## Task to complete
Work through the listing below, copying each line that carries the word "agent".

## Material for this exercise
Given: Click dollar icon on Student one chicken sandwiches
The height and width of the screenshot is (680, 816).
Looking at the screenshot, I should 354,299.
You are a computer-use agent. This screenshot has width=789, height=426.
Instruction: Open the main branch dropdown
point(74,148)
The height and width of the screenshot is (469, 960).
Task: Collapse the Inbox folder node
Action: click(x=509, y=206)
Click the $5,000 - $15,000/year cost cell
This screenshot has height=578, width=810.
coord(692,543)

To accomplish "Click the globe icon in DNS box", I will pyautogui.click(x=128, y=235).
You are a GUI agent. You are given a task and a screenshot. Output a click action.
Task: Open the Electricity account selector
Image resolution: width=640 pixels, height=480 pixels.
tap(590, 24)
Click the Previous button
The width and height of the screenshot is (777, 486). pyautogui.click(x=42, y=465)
---
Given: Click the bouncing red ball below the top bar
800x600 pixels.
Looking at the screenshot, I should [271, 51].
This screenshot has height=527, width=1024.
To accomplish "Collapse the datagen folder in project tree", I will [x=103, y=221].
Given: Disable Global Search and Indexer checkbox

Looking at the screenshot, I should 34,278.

## Exercise result
You are a computer-use agent. This screenshot has width=789, height=426.
You are a GUI agent. You are given a task and a screenshot. Output a click action.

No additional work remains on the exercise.